- Data to use -
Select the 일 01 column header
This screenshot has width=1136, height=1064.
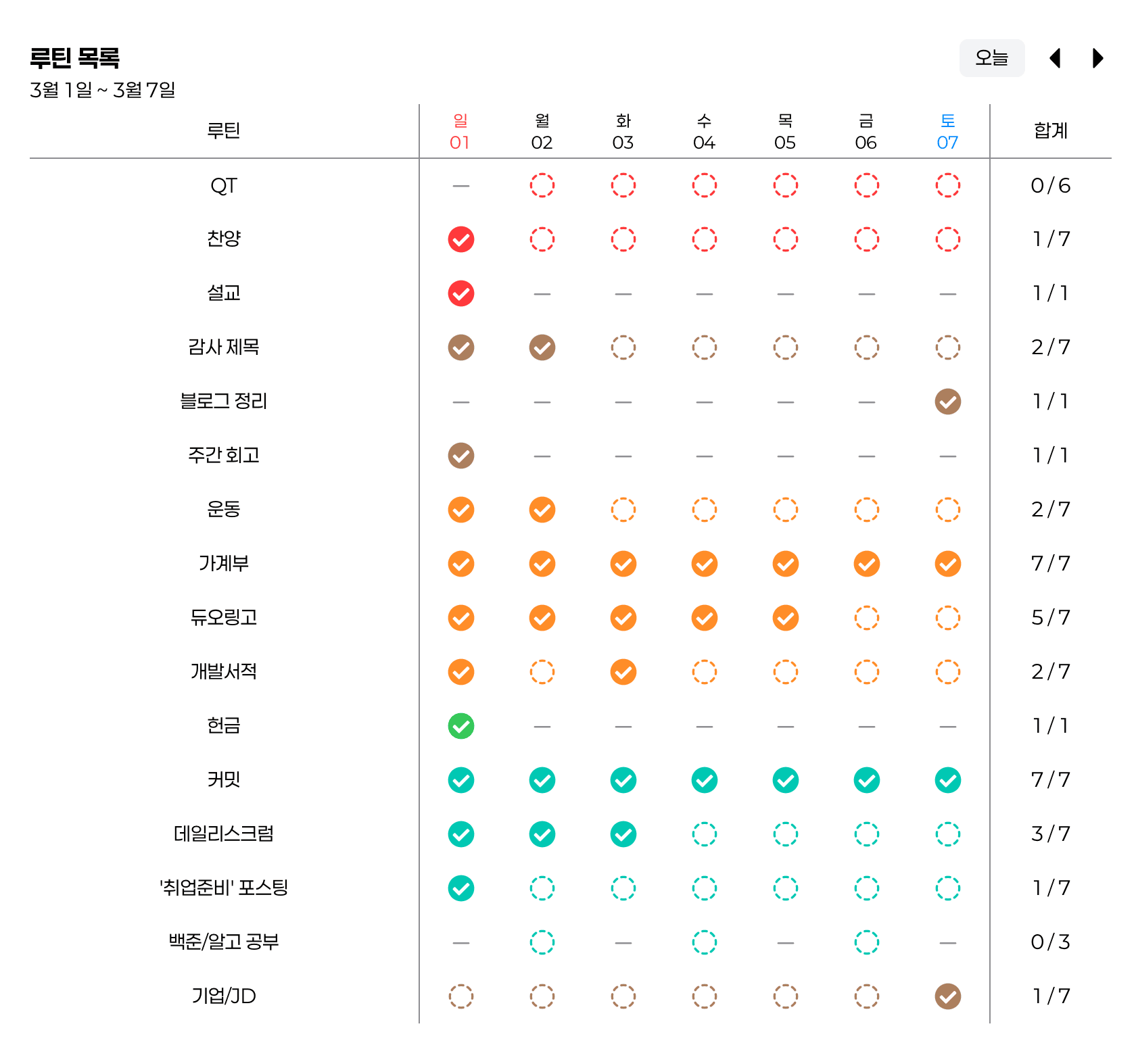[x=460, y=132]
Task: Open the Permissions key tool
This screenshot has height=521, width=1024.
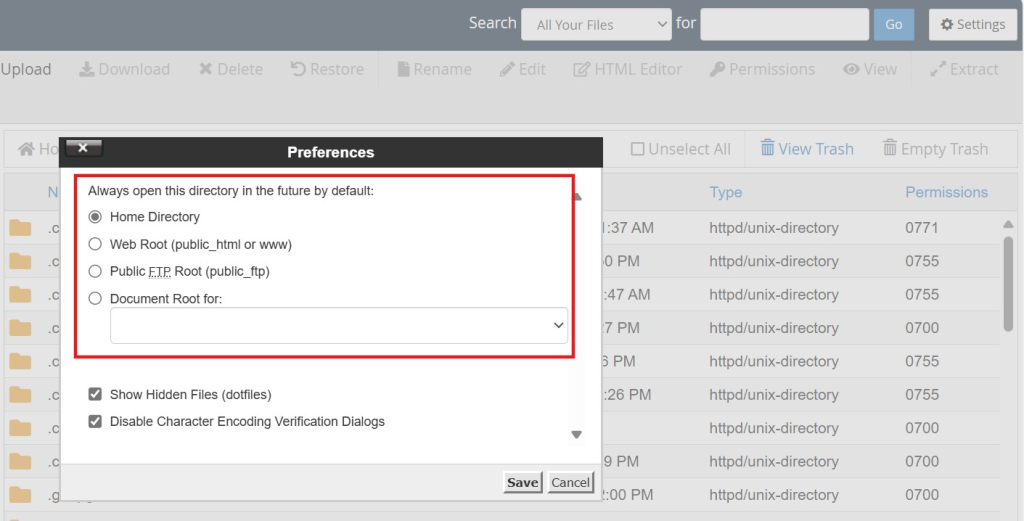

- Exercise details -
Exclude all images and return the listing word for word.

- Solution to the problem -
Select the 일 01 column header
This screenshot has width=1136, height=1064.
[x=460, y=132]
Task: Open the Permissions key tool
This screenshot has height=521, width=1024.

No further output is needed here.